My weight was down to 297 this morning–awesome–I knew yesterday was a fluke. (I weighed-in at a different time, but even if that wasn’t the case many times when dieting you’ll plateau, or even bump up by retaining water or something, for a day. We shouldn’t stress too much about that. In fact, I usually try to only weigh-in every three days to have more of an even average. I only started weighing every day because when I did Optivia last time because it’s such a fast drop, and this time because I’m blogging this every day.)

My wife left her car keys at the new house last night so we had some panic this morning trying to get my daughter to school. Then it took some time to retrieve things. It ended up with a delay, but in truth I got some reno project management things ironed out so I feel like we’re on track over all. We are both pretty worn out from this week and plan to keep our regularly scheduled pizza/movie night with Olivia (daughter). We need to stay fresh and give Olivia some familiar traditions during this process.

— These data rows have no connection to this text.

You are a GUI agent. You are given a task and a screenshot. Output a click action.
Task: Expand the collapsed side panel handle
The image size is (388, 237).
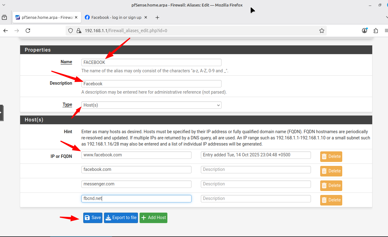coord(1,112)
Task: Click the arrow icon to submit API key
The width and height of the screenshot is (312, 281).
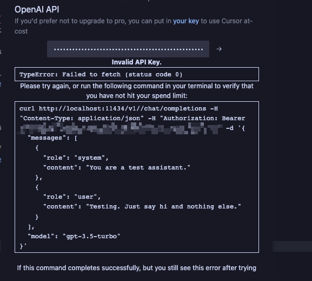Action: point(219,49)
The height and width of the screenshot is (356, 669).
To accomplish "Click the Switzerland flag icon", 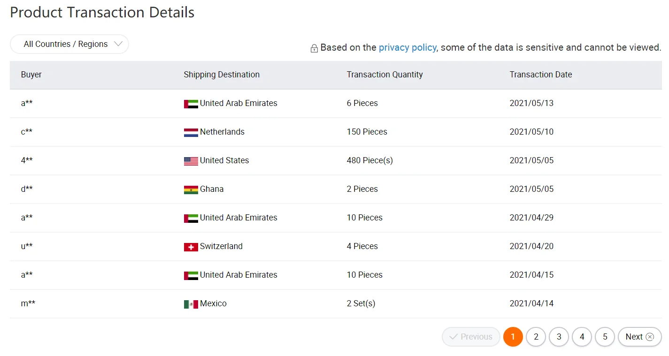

One last, quick rant–what the heck is with light bulbs. We’re replacing every bulb in the new house because they’re like 40 watt candles. I like to see what I’m doing and the bulbs you get these days in America are terrible. You can’t see, they don’t really last longer, and they create an environmental mess when you throw them out. That is such an example of modern environmentalism to me. If you disagree please comment on this blog post, or if you agree. And if you know where I can get some black market incandescent bulbs let me know…

This Season Plan (Spring 2018)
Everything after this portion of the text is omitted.